I was actually thinking of your writing when I wrote the last paragraph above. Yet I was aware that I was categorizing--I have written the good stuff--now let's do a paragraph about the sad stuff. Yet the good and the bad stuff often come all at once--in a whole and not in categories.
For example, in the congregation Sunday was a young man I love partly because the 6th grade girls were so ga-ga over him when he moved into our school. He has had so many bad things happen to him--including one wife who left him and was murdered by her new "lover" who was the son of a wonderful woman I have always admired and consider a friend, although a distant one. Her other son, fine and moral who escaped the drugs that sent his brother to prison for murder, died of a terrible disease a few years ago. Her first husband, a so-called "preacher" led an immoral life and she had to deal with that although she thought she had married wisely as a teenager--never dreaming of the terrible events she would have to endure. As far as I know, she remains sweet and gentle and sane. The daughter of the murdered woman was a young friend of my daughter, and we suffered with her as she grieved her mother and had to go to trials and hear unbearable things.

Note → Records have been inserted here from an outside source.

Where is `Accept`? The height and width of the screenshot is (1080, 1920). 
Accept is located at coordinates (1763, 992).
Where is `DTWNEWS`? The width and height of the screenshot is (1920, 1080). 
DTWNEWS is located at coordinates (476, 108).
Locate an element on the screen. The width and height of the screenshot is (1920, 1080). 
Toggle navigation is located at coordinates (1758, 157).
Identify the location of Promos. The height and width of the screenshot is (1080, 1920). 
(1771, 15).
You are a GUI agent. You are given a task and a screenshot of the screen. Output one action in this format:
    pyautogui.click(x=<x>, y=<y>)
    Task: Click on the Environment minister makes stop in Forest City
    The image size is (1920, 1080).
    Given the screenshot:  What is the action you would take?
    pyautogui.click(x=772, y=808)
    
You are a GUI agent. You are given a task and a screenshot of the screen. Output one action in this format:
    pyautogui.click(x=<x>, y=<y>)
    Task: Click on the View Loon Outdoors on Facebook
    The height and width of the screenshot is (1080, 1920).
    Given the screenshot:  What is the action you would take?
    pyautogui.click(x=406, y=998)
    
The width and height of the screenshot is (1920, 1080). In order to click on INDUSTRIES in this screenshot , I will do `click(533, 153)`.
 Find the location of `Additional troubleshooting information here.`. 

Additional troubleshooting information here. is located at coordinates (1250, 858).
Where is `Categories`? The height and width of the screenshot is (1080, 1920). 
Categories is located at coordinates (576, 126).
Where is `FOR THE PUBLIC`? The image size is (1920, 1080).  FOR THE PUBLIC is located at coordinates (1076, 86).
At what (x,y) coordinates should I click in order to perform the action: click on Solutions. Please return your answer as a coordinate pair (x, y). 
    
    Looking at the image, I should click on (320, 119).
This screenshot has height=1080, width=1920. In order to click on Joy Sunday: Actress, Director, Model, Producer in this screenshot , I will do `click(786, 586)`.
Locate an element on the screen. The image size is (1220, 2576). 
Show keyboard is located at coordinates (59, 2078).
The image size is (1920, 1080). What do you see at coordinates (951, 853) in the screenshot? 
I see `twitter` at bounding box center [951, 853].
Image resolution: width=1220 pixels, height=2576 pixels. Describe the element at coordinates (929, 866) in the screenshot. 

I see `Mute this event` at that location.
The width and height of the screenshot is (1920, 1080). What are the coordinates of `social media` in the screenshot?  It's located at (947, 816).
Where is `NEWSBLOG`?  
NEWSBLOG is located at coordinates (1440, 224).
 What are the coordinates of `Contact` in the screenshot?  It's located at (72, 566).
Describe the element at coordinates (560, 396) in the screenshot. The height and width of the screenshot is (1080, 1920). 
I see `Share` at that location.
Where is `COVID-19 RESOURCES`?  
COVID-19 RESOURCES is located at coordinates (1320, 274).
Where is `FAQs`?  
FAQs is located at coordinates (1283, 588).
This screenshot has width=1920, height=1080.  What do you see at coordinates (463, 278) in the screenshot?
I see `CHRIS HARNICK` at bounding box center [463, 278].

I am just now re-reading Bloody Williamson, a horrific account of all the vendettas, union fueds, gang warfare, mob riots where people went insane, murders, etc. in the county where we now live. Although this book is about events in the 19th and 20th century, I am very aware that right now there is much suffering and immorality and mental illness and meaness in our midst. I am fortunate to be unaffected closely by the worst of this. (So far.) Yet, health problems have and do break our hearts and change our world from what we optimistically expected for our family. While every word I wrote Sunday night was as true as I knew how to make it--the blog is just not the whole truth.